>> begin Records supplied
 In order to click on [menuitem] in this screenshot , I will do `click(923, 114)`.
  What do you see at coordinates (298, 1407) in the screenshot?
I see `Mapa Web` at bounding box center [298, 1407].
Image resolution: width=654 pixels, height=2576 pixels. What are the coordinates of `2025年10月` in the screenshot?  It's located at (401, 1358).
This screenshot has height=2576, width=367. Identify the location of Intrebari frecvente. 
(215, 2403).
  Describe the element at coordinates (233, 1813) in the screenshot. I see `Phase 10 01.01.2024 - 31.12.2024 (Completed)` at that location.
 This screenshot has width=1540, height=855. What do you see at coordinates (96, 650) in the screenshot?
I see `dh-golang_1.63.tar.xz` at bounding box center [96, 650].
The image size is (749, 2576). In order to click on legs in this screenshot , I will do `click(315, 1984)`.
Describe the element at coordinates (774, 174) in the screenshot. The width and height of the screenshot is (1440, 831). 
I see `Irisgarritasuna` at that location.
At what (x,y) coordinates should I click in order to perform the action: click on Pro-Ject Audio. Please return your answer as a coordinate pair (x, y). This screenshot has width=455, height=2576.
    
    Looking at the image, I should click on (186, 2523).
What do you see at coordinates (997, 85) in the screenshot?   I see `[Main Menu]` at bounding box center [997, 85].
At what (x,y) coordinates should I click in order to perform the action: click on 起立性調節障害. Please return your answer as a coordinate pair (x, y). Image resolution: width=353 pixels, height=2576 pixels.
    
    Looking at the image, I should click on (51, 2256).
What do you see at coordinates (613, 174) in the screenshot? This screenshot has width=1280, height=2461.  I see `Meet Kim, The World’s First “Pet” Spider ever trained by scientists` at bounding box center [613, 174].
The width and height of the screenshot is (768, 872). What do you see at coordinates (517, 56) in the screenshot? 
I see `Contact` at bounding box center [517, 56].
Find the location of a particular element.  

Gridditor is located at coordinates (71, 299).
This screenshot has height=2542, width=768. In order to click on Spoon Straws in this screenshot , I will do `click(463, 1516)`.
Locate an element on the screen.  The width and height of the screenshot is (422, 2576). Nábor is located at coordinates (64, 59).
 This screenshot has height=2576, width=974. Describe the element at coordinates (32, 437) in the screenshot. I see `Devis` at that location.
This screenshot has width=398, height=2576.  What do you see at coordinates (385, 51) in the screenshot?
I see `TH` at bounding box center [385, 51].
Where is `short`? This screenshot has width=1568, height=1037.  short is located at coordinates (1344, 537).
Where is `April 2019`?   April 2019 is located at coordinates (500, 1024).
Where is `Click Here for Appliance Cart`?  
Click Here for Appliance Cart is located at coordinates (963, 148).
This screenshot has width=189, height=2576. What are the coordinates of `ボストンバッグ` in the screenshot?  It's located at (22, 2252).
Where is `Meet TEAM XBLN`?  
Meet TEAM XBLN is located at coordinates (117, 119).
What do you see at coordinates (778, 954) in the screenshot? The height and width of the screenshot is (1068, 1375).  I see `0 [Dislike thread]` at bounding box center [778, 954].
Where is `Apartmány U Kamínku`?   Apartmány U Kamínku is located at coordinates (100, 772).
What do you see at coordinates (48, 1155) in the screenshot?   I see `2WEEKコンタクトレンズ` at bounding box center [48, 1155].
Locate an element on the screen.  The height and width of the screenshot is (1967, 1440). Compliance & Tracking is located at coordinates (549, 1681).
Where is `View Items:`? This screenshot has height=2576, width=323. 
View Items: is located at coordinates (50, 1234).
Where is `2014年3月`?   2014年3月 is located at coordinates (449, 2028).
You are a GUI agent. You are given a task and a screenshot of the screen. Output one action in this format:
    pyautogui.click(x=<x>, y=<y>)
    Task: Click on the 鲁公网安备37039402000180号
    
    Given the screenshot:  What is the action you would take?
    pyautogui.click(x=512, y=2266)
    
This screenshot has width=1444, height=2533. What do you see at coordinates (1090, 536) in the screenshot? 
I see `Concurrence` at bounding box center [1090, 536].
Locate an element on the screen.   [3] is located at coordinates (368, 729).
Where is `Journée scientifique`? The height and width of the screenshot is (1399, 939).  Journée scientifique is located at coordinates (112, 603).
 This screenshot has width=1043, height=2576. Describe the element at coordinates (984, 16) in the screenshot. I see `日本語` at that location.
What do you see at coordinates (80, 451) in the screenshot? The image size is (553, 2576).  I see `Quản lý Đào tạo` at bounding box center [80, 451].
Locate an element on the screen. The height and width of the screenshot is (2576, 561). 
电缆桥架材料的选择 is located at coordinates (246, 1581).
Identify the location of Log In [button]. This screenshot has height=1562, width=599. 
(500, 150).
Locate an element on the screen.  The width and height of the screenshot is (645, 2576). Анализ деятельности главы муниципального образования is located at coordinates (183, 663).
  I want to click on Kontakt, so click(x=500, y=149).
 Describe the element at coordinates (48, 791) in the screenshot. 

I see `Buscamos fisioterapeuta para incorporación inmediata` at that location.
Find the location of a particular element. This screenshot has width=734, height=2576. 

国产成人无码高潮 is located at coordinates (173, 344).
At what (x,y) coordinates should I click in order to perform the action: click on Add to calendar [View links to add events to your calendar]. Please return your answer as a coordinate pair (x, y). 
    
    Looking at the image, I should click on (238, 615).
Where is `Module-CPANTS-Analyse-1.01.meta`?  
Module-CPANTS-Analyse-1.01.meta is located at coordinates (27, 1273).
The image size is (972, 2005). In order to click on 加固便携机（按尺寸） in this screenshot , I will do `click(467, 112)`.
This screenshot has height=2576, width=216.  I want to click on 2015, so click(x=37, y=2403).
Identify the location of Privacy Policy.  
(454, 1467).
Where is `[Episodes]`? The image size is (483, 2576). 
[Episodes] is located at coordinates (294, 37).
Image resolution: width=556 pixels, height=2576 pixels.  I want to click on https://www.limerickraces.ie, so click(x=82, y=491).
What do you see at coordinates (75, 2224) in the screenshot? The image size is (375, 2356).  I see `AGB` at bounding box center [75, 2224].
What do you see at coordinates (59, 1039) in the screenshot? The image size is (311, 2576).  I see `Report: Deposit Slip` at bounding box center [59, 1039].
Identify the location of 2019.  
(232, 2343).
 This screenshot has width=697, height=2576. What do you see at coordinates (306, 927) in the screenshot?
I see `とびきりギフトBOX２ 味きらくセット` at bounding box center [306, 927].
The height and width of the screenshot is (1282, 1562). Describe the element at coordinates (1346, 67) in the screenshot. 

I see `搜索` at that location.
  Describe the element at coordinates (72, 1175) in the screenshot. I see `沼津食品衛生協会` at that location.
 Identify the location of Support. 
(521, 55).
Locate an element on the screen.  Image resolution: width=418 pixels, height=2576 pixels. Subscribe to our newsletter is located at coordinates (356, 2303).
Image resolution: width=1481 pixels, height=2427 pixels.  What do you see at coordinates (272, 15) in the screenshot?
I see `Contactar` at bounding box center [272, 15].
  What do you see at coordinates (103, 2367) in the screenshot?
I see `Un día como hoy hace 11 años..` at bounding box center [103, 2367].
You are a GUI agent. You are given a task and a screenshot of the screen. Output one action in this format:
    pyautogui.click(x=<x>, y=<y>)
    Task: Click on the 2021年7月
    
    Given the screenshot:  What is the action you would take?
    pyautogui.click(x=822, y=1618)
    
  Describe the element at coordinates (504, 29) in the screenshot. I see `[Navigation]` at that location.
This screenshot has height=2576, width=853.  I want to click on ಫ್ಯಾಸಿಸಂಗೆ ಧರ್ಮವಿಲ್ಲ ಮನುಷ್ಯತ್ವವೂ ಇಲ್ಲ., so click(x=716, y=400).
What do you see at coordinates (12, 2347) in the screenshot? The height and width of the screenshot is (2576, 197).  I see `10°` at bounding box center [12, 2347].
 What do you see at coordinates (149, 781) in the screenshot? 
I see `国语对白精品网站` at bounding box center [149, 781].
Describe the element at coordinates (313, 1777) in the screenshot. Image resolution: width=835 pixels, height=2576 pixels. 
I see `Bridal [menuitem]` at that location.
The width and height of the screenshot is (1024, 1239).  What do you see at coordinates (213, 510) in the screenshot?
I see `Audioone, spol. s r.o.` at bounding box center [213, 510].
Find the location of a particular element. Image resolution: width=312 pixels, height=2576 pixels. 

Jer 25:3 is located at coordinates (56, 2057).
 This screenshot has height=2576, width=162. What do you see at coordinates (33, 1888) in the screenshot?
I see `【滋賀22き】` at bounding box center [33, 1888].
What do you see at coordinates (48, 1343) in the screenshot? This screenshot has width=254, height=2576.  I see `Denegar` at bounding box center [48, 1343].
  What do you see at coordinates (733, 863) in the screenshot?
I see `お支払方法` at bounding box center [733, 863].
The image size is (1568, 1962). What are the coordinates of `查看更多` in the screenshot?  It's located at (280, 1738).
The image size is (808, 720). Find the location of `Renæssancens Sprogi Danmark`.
>> end Records supplied
_Challenge_. Render the data above, from the line containing "coordinates (500, 1024)." through the line containing "coordinates (368, 729).", as a Markdown table with the columns Row and Line. Give one numbered row per line and leave out blank lines.

_Output below_.
| Row | Line |
|---|---|
| 1 | Where is `April 2019`?   April 2019 is located at coordinates (500, 1024). |
| 2 | Where is `Click Here for Appliance Cart`?   |
| 3 | Click Here for Appliance Cart is located at coordinates (963, 148). |
| 4 | This screenshot has width=189, height=2576. What are the coordinates of `ボストンバッグ` in the screenshot?  It's located at (22, 2252). |
| 5 | Where is `Meet TEAM XBLN`?   |
| 6 | Meet TEAM XBLN is located at coordinates (117, 119). |
| 7 | What do you see at coordinates (778, 954) in the screenshot? The height and width of the screenshot is (1068, 1375).  I see `0 [Dislike thread]` at bounding box center [778, 954]. |
| 8 | Where is `Apartmány U Kamínku`?   Apartmány U Kamínku is located at coordinates (100, 772). |
| 9 | What do you see at coordinates (48, 1155) in the screenshot?   I see `2WEEKコンタクトレンズ` at bounding box center [48, 1155]. |
| 10 | Locate an element on the screen.  The height and width of the screenshot is (1967, 1440). Compliance & Tracking is located at coordinates (549, 1681). |
| 11 | Where is `View Items:`? This screenshot has height=2576, width=323.  |
| 12 | View Items: is located at coordinates (50, 1234). |
| 13 | Where is `2014年3月`?   2014年3月 is located at coordinates (449, 2028). |
| 14 | You are a GUI agent. You are given a task and a screenshot of the screen. Output one action in this format: |
| 15 |     pyautogui.click(x=<x>, y=<y>) |
| 16 |     Task: Click on the 鲁公网安备37039402000180号 |
| 17 |     Given the screenshot:  What is the action you would take? |
| 18 |     pyautogui.click(x=512, y=2266) |
| 19 | This screenshot has width=1444, height=2533. What do you see at coordinates (1090, 536) in the screenshot?  |
| 20 | I see `Concurrence` at bounding box center [1090, 536]. |
| 21 | Locate an element on the screen.   [3] is located at coordinates (368, 729). |